A cationic aqueous resin dispersion [10] having a pH of 5.2 and 39.9% was obtained. Examples 11 to 13 A cationic aqueous resin dispersion liquid was prepared by repeating the same procedure as in Example 1 except that the composition of the monomer mixture, the emulsifier and the type of pH adjuster for the emulsifier were as shown in Table 2. 11] ~ [1
3] was obtained. Comparative Example 1 The same operation as in Example 1 except that an emulsifier aqueous solution obtained by dissolving 5 parts of dodecyltrimethylammonium chloride in 162 parts of water was used instead of the pH-adjusted product of the emulsifier (1) aqueous solution in Example 1. Repeat non-volatile content 39.9%, pH
A comparative aqueous resin dispersion [1] of 5.5 was obtained. Comparative Example 2 As in Comparative Example 1, polyoxyethylene nonylphenyl ether (Nonipol 200, manufactured by Sanyo Chemical Industry Co., Ltd.) 5
Except that the emulsifier aqueous solution obtained by dissolving 162 parts of water in 162 parts is used, the same procedure as in Example 1 is repeated to obtain a nonvolatile content of 40.0%.

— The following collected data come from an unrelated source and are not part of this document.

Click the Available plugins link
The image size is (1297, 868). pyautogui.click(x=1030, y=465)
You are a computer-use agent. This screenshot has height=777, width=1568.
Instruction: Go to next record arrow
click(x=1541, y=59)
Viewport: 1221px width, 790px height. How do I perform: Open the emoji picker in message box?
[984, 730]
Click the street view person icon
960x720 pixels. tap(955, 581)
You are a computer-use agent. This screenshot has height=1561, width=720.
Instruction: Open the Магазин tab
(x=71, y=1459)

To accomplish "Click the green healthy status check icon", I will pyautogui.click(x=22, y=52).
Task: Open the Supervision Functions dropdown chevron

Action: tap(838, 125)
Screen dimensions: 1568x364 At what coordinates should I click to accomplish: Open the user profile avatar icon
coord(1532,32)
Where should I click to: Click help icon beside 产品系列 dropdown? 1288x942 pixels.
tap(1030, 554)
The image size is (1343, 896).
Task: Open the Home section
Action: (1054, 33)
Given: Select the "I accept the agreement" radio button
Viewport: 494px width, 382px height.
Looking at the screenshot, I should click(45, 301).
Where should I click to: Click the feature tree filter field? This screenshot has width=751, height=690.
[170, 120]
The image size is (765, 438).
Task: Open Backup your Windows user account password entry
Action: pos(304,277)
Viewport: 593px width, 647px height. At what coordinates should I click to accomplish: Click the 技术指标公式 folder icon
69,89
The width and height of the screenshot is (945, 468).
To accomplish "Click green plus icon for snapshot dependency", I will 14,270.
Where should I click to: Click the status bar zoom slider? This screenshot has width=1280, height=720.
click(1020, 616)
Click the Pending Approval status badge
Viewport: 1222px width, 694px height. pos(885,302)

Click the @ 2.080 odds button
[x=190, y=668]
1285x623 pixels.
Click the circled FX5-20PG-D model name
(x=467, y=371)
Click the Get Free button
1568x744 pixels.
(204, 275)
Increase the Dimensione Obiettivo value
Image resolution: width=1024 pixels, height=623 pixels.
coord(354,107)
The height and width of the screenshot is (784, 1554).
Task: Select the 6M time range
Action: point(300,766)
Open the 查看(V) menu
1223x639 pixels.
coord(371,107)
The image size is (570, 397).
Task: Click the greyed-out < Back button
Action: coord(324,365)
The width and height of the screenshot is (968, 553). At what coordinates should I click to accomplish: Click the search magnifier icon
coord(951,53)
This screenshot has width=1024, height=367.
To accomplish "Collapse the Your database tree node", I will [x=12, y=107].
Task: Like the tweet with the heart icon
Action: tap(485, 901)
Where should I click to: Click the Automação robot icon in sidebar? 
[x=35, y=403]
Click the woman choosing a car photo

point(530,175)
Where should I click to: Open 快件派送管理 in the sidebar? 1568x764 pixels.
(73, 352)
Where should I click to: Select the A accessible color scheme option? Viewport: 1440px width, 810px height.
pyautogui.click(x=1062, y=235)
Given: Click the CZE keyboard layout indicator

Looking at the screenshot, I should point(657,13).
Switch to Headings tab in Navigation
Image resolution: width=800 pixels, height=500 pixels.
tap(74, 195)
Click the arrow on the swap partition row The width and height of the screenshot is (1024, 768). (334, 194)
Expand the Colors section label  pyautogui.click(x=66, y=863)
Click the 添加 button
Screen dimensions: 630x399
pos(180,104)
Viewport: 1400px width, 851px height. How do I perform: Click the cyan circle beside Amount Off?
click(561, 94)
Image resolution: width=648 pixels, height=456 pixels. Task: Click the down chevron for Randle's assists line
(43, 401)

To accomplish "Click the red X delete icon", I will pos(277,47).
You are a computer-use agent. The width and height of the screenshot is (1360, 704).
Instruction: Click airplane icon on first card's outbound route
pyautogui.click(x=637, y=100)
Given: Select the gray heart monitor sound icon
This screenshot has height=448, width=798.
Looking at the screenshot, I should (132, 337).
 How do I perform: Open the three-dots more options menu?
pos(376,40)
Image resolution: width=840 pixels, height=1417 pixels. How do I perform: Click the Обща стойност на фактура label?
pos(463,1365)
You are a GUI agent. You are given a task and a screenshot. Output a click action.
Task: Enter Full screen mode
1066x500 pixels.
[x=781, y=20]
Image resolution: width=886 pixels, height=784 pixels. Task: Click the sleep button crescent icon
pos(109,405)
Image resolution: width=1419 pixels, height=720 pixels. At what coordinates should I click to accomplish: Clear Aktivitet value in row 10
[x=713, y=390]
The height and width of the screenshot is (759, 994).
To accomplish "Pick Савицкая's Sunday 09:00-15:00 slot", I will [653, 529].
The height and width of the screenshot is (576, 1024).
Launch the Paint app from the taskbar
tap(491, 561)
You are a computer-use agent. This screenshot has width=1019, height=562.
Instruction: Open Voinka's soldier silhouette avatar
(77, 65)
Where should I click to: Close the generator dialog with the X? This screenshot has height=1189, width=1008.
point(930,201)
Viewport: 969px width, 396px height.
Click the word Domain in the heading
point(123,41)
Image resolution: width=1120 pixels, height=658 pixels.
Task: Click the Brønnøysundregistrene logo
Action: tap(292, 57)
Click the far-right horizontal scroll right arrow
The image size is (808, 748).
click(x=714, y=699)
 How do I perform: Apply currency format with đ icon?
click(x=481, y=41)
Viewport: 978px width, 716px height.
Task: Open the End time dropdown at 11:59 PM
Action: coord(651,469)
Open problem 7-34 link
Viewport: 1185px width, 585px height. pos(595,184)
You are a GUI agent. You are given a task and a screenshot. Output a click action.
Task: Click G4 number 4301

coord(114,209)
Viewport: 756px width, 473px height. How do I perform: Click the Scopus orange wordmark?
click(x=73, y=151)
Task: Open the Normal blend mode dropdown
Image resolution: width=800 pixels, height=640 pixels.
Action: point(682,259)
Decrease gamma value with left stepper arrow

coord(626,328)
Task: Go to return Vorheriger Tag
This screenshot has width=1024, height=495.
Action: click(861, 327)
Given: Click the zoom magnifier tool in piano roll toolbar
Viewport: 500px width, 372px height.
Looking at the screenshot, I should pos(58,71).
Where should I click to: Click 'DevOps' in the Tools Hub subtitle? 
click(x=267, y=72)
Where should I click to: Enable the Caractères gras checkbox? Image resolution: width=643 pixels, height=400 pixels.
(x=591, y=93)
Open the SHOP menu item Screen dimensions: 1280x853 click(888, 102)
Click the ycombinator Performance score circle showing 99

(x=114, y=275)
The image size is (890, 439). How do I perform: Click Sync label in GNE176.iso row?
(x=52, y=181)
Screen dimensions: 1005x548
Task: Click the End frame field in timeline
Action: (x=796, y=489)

%, PH 6.3 comparative aqueous resin dispersion [2] was obtained. Example 14 The cationic aqueous resin dispersions [1] to [13] and the comparative aqueous resin dispersions [1] to [2] obtained in Examples 1 to 13 and Comparative Examples 1 and 2 were placed on a Teflon plate. The dry film thickness is 0.2
The film was cast to a thickness of 0.3 mm, heated and dried at 80 ° C. for 15 minutes to form a film, and then heated at 120 ° C. for 10 minutes to prepare a test film. The obtained film was subjected to the following performance tests to evaluate the performance of each aqueous resin dispersion. The evaluation results are shown in Table 3. 1. Water resistance: The test film was cut into about 2 cm square and weighed (W ₀ ). The film was immersed in deionized water for 3 days, pulled up to gently wipe off water on the film surface, and then weighed (W ₁ ). Further, the film was dried at 100 ° C. for 1 hour, allowed to cool, and then weighed (W ₂ ). The water absorption rate and the elution rate were calculated by the following formulas to evaluate the water resistance of the test film. 2. Film strength: The elongation and tensile strength of the film were measured based on the test method described in JIS K-6732. Example 15 The cationic aqueous resin dispersions [1] to [13] and the comparative aqueous resin dispersions [1] to [2] obtained in Examples 1 to 13 and Comparative Examples 1 and 2 were mixed with a glass plate, An aluminum plate and a polycarbonate plate were coated with a No. 16 bar coater and then dried by heating at 80 ° C. for 10 minutes to prepare a coated test plate. The obtained test plate was subjected to the following performance tests to evaluate the performance of each aqueous resin dispersion. The evaluation results are shown in Table 4. 1. Normal adhesion: 1mm on the coating film using a cutter knife
10 mm × 10 mm goggles were cut at intervals, cellophane tape was pressure-bonded and then peeled off vigorously, and the peeled state of the gougins was scored as ⊚, ○, Δ and ×. ⊚: 90 to 100% of non-peelable part ○ ○: 70 to 90% of non-peelable part △: 40 to 70% of non-peelable part × × of non-peelable part Percentage 0-40% 2. Water resistant adhesion: dip the test plate in deionized water for 1 day,
After wiping off the water on the surface of the coating film within 1 minute after pulling it up, an adhesion test was conducted in the same manner as the above-mentioned normal state adhesion.

Claims (2)

[Claims] To 1. A polyamine and / or derivatives thereof having a primary amino group and / or secondary amino group, the general formula ROA _n X (wherein, R represents a hydrocarbon group having 4 to 28 carbon atoms , A represents an alkylene group having 2 to 4 carbon atoms, X represents an atomic group having an epoxy group, a carboxyl group, a vinyl group or an isocyanate group or a halogen atom, and n is 0 or 1
Indicates an integer of 30. ) A cationic aqueous resin dispersion obtained by emulsion-polymerizing one or more polymerizable monomers in an aqueous medium using a modified polyamine obtained by reacting the compound represented by the formula as an emulsifier. 2. The cationic aqueous resin dispersion according to claim 1, wherein at least one of the polymerizable monomers is a compound having a functional group capable of reacting with the modified polyamine.